Modeling blood flow in viscoelastic vessels: the 1D augmented fluid-structure interaction system

TL;DR

This paper introduces a novel 1D viscoelastic fluid-structure interaction model for blood flow in vessels, capturing realistic vessel wall behavior including viscous damping effects, and validates it through various numerical tests.

Contribution

The work presents an original hyperbolic 1D FSI model with a viscoelastic tube law, applicable to both arteries and veins, and employs a specialized numerical scheme for validation.

Findings

The model accurately captures pulse wave damping due to viscoelasticity.

Validation against exact solutions confirms the model's reliability.
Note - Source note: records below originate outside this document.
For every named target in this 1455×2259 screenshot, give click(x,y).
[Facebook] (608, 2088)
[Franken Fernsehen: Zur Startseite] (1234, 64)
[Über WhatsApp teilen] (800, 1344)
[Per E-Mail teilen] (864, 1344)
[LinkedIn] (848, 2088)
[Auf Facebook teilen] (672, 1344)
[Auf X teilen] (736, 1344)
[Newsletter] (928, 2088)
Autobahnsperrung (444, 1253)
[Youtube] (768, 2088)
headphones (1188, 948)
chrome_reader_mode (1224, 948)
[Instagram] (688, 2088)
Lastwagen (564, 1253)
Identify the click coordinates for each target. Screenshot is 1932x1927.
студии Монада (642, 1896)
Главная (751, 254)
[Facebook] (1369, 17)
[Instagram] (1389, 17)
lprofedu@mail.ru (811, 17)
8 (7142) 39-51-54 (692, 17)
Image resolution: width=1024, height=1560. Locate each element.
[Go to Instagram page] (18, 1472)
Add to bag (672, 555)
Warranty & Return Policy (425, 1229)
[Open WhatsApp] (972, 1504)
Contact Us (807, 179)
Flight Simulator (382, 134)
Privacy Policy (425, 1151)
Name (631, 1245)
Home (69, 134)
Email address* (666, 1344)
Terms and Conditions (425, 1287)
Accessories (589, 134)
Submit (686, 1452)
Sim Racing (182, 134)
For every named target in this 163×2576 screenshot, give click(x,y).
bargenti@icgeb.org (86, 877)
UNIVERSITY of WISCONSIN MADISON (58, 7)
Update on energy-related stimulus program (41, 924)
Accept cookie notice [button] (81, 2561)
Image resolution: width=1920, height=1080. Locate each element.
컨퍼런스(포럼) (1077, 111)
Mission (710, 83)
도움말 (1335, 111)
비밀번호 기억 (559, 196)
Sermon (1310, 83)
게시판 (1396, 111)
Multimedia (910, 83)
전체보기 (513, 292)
The scheme maintains well-balancing and AP properties in simulations.

Abstract

Mathematical models and numerical simulations are widely used in the field of hemodynamics, representing a valuable resource to better understand physiological and pathological processes. The theory behind the phenomenon is closely related to the study of incompressible flow through compliant thin-walled tubes. The mechanical interaction between blood flow and vessel wall must be properly described by the model. Recent works show the benefits of characterizing the rheology of the vessel wall through a viscoelastic law. Considering the viscous contribution of the wall material and not simply the elastic one leads to a more realistic representation of the vessel behavior, which manifests not only an instantaneous elastic strain but also a viscous damping effect on pulse pressure waves, coupled to energy losses. The aim of this work is to propose an easily extensible 1D mathematical model able to accurately capture the FSI. The originality lies in the introduction of a viscoelastic tube law in PDE form, valid for both arterial and venous networks, leading to an augmented FSI system. In contrast to well established mathematical models, the proposed one is natively hyperbolic. The model is solved with a 2nd-order numerical scheme based on an IMEX RK scheme conceived for applications to hyperbolic systems with stiff relaxation terms. The validation of the model is performed on different tests. Results obtained in Riemann problems, adopting a simple elastic tube law for the characterization of the vessel wall, are compared with available exact solutions. To validate the contribution given by the viscoelastic term, the Method of Manufactured Solutions is applied. Specific tests are designed to verify the well-balancing and the AP property of the scheme. A specific test with an inlet pulse pressure wave is designed to assess the effects of viscoelasticity.